Requirement >>
Arrange the data lines starting at the line that contains "The height and width of the screenshot is (503, 2576)." and ending at the line that contains "coordinates (318, 441)." into a Markdown table with the columns Row and Line. Give each line a row number, and leave out blank lines.

Extracted records >>
======
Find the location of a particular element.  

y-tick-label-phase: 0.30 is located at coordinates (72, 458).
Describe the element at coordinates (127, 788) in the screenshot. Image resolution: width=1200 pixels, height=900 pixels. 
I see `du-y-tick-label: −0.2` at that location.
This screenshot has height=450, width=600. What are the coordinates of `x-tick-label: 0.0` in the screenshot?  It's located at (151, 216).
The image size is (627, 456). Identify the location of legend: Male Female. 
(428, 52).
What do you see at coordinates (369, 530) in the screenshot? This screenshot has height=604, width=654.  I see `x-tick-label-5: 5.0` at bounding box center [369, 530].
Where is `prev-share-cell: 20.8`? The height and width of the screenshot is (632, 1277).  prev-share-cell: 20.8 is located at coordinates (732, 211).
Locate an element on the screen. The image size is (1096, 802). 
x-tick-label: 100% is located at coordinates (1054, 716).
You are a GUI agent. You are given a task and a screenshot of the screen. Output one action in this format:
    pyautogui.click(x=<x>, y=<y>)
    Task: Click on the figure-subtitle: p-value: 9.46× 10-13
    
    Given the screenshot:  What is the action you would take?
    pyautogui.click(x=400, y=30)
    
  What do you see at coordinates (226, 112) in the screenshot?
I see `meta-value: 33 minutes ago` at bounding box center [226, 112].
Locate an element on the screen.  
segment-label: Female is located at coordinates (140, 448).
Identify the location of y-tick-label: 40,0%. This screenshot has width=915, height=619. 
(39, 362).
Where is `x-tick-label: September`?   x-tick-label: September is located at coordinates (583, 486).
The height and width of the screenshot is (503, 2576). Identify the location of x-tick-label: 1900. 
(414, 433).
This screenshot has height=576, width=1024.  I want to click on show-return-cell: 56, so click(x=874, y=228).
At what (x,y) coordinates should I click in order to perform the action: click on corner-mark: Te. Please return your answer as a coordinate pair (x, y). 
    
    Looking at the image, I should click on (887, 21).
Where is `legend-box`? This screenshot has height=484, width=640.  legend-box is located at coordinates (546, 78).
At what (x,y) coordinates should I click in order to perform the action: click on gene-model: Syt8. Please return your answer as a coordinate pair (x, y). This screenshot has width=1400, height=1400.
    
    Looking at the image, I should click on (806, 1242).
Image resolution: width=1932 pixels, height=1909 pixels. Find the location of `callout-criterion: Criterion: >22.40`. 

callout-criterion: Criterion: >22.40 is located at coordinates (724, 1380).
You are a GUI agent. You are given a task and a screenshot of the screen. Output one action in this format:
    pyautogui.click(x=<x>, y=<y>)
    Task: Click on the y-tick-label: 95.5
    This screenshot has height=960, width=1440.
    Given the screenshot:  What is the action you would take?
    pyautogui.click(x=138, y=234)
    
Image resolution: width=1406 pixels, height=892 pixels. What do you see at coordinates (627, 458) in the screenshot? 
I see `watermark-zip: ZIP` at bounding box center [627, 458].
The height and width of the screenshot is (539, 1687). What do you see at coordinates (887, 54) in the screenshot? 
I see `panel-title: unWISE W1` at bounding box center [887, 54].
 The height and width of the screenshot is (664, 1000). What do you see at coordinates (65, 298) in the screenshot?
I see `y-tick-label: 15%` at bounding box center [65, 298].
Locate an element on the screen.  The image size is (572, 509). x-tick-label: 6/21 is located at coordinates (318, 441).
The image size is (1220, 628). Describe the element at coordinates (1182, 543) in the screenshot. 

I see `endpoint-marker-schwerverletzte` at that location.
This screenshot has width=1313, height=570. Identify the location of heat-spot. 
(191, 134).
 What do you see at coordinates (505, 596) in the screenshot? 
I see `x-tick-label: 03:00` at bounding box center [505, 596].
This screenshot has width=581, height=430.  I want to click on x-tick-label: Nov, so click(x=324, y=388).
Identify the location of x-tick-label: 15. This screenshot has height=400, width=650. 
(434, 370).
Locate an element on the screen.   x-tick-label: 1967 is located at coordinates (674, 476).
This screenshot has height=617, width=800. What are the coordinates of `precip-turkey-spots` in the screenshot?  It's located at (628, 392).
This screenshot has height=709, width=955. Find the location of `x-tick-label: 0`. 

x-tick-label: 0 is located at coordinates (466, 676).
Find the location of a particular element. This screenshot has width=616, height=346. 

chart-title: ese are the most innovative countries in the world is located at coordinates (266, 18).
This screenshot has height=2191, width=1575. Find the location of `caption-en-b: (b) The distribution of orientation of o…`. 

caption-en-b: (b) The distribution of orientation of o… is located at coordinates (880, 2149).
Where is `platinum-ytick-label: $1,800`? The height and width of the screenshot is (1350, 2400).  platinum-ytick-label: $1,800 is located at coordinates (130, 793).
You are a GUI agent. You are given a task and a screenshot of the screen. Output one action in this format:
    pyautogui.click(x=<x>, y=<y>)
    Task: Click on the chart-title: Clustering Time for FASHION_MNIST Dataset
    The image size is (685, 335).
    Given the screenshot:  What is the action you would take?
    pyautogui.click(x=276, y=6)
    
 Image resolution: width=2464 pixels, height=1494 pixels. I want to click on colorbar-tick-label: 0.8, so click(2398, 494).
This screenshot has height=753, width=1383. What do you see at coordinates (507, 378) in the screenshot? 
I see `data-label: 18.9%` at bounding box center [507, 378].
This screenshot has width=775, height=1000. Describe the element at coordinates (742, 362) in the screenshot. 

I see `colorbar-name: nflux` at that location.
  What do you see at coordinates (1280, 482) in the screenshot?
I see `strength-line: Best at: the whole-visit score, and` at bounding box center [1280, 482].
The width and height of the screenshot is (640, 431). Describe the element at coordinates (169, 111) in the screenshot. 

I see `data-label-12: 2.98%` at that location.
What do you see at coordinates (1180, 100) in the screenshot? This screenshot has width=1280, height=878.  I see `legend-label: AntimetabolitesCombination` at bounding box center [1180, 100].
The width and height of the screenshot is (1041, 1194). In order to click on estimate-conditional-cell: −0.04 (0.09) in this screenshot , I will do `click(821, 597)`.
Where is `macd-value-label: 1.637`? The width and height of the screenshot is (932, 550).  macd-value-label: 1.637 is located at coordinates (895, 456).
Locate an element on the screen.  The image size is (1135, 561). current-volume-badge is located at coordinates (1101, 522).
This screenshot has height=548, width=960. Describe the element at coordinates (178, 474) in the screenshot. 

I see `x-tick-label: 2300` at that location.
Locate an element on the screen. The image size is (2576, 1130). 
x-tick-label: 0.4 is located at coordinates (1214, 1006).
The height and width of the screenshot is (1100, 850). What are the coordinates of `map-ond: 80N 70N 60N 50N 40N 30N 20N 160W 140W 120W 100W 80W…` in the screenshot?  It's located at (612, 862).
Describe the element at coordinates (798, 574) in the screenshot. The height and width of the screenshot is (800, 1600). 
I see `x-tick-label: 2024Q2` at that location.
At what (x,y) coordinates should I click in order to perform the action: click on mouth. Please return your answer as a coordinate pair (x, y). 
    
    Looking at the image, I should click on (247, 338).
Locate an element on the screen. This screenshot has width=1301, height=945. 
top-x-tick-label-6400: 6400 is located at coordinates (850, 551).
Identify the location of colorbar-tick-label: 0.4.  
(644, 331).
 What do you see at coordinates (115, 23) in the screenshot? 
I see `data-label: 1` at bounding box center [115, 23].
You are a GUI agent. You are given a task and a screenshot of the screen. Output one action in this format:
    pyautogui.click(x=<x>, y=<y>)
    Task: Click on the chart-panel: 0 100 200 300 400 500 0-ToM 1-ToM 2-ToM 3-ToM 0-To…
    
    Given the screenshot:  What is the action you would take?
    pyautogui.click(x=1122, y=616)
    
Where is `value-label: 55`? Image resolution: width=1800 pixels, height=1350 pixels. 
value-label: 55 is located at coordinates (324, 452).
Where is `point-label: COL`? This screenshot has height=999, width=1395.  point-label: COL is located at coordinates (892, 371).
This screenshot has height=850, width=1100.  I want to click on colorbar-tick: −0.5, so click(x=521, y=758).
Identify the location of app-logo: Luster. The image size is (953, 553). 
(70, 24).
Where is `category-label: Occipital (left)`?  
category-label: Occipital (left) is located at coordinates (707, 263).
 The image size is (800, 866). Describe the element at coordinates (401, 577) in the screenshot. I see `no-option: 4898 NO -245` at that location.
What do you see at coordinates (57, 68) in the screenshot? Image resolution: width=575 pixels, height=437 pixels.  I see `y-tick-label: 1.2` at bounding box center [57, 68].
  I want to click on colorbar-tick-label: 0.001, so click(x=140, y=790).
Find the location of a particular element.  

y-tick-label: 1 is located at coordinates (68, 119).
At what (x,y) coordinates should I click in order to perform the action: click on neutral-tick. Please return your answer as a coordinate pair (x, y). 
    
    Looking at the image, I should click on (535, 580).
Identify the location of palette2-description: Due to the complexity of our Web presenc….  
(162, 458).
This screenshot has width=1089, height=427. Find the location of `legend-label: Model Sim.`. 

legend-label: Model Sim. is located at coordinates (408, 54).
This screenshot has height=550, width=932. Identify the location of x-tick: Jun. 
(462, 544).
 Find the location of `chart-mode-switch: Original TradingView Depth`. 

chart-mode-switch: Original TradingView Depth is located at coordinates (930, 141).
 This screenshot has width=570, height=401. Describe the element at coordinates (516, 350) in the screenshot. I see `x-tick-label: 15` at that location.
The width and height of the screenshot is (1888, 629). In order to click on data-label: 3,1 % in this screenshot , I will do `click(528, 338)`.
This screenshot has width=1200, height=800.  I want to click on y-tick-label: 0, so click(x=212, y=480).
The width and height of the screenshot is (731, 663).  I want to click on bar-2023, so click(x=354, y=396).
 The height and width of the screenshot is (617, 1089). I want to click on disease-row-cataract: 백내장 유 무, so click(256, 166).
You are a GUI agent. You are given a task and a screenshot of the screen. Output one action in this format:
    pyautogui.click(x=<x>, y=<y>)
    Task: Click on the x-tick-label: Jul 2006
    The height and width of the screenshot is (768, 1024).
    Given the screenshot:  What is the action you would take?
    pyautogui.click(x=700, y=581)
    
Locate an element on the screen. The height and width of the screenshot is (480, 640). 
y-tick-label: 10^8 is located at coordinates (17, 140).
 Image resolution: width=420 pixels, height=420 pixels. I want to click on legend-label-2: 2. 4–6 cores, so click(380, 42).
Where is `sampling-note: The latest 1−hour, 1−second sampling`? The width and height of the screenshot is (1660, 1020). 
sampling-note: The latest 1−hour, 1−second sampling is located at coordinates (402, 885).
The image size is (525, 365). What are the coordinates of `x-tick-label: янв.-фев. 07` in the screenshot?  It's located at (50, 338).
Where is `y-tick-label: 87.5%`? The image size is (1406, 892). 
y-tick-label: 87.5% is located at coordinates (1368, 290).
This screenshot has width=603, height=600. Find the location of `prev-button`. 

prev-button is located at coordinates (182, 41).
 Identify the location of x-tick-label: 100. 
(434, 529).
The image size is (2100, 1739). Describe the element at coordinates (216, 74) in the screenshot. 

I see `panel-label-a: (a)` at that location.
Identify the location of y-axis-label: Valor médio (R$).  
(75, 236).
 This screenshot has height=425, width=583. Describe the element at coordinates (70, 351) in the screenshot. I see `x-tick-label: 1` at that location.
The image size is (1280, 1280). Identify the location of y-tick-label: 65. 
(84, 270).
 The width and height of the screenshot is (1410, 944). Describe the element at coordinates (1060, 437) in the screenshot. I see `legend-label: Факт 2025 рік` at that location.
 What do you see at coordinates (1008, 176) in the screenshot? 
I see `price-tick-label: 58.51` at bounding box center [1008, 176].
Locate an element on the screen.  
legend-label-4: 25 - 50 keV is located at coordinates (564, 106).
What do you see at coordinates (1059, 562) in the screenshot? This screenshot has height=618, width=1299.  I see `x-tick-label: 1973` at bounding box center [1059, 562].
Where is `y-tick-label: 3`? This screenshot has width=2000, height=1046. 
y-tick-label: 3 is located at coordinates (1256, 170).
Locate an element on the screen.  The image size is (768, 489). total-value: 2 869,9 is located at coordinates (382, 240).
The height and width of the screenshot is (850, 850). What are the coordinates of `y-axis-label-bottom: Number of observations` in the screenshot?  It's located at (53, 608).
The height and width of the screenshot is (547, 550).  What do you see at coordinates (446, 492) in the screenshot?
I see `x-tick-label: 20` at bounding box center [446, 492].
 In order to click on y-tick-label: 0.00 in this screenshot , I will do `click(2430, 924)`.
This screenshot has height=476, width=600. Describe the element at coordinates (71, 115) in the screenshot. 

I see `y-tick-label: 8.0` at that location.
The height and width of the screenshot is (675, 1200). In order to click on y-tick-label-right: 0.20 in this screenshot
======
Response box >>
| Row | Line |
|---|---|
| 1 | The height and width of the screenshot is (503, 2576). Identify the location of x-tick-label: 1900.  |
| 2 | (414, 433). |
| 3 | This screenshot has height=576, width=1024.  I want to click on show-return-cell: 56, so click(x=874, y=228). |
| 4 | At what (x,y) coordinates should I click in order to perform the action: click on corner-mark: Te. Please return your answer as a coordinate pair (x, y).  |
| 5 |     Looking at the image, I should click on (887, 21). |
| 6 | Where is `legend-box`? This screenshot has height=484, width=640.  legend-box is located at coordinates (546, 78). |
| 7 | At what (x,y) coordinates should I click in order to perform the action: click on gene-model: Syt8. Please return your answer as a coordinate pair (x, y). This screenshot has width=1400, height=1400. |
| 8 |     Looking at the image, I should click on (806, 1242). |
| 9 | Image resolution: width=1932 pixels, height=1909 pixels. Find the location of `callout-criterion: Criterion: >22.40`.  |
| 10 | callout-criterion: Criterion: >22.40 is located at coordinates (724, 1380). |
| 11 | You are a GUI agent. You are given a task and a screenshot of the screen. Output one action in this format: |
| 12 |     pyautogui.click(x=<x>, y=<y>) |
| 13 |     Task: Click on the y-tick-label: 95.5 |
| 14 |     This screenshot has height=960, width=1440. |
| 15 |     Given the screenshot:  What is the action you would take? |
| 16 |     pyautogui.click(x=138, y=234) |
| 17 | Image resolution: width=1406 pixels, height=892 pixels. What do you see at coordinates (627, 458) in the screenshot?  |
| 18 | I see `watermark-zip: ZIP` at bounding box center [627, 458]. |
| 19 | The height and width of the screenshot is (539, 1687). What do you see at coordinates (887, 54) in the screenshot?  |
| 20 | I see `panel-title: unWISE W1` at bounding box center [887, 54]. |
| 21 |  The height and width of the screenshot is (664, 1000). What do you see at coordinates (65, 298) in the screenshot? |
| 22 | I see `y-tick-label: 15%` at bounding box center [65, 298]. |
| 23 | Locate an element on the screen.  The image size is (572, 509). x-tick-label: 6/21 is located at coordinates (318, 441). |